Nandelu observed dispassionately, his expression disappointed, but did not attempt to interfere -- while he was a mutant, his powers had little combat application. Brenning had begun to run as soon as the Androgyne had made eir intent clear to Thompson, but he did not get far. While one hand continued to twirl through the air manipulating threads to keep the PPD & Longbow in a state of uselessness, the Androgyne snapped out the other towards Brenning as he hurried clumsily around desks trying to get to the door at the back of the front office. The Androgyne seized the air and made a sharp pulling motion, and Brenning vanished just as his hand touched the doorknob and rematerialized in the instant at Ani, who snapped his hand around Brenning's neck. Brenning's mouth gawped silently a few times, like a gasping fish.
"I didn't have to come here." Ani hissed to the Councilman. "But I thought you should bear witness to my rebirth, seeing as you've done such a good job as its midwife. I'll have to come back some day and thank you properly." E laughed and shoved the Councilman away, leaving him staggering towards the Longbow & PPD, and released the threads e had used to bind them into uselessness so that e could grab another -- and pulled emself away between dimensions off towards wherever that thread may have lead, most certainly away from Paragon City.
Michelle looked at the clock and allowed herself a small, disappointed sigh.

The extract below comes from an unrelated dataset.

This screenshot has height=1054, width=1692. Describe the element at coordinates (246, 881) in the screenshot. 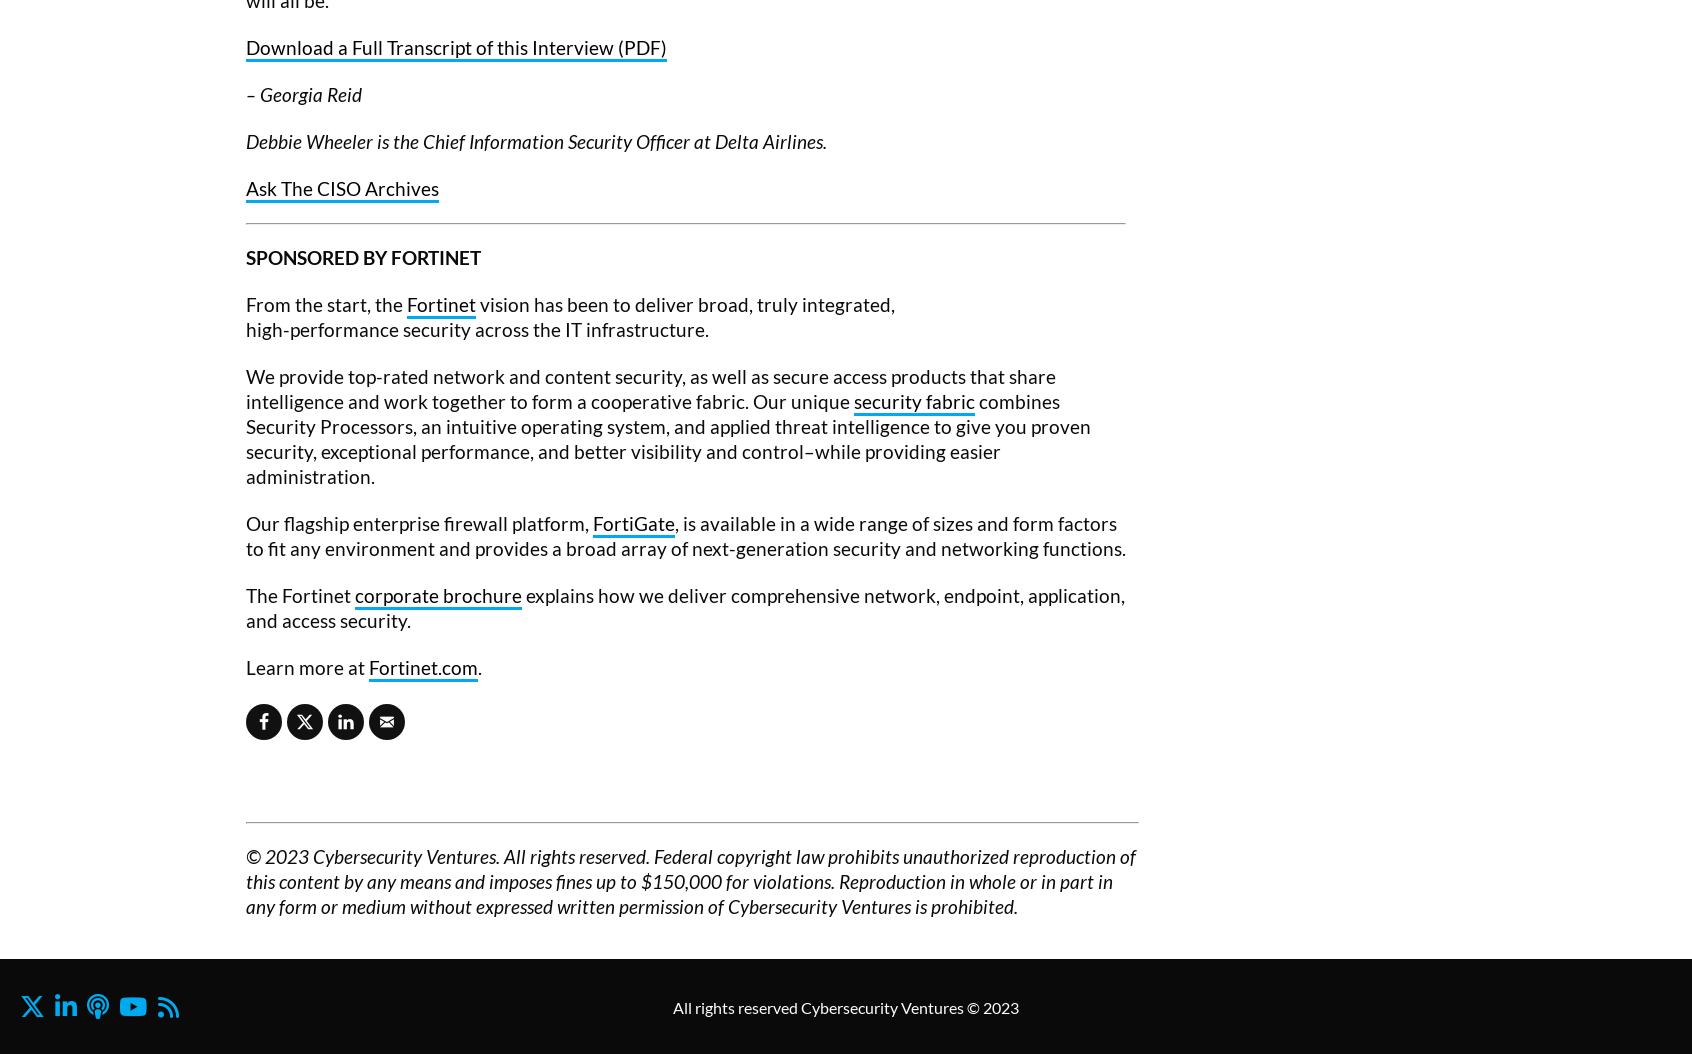

I see `'© 2023 Cybersecurity Ventures. All rights reserved. Federal copyright law prohibits unauthorized reproduction of this content by any means and imposes fines up to $150,000 for violations. Reproduction in whole or in part in any form or medium without expressed written permission of Cybersecurity Ventures is prohibited.'` at that location.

Five o'clock.
Last Updated: 12/27/2010
- ↑ It would have been a much better relapse if I'd stuck to my guns until I'd finished the AE arc exploring eir master plan for revenge against Crey, but it was ultimately too emotionally exhausting playing out the strain Ani's actions were taking on eir mind and relationships. It stopped being fun, so I pussied out and e ended up having sense talked into em instead of the grand ass-kicking I'd wanted em to get from the 'Cips.
- ↑ A reference to an earlier post in the thread, in which Brenning had levelled the inexplicable accusation that Cyberette was responsible for his wife's death.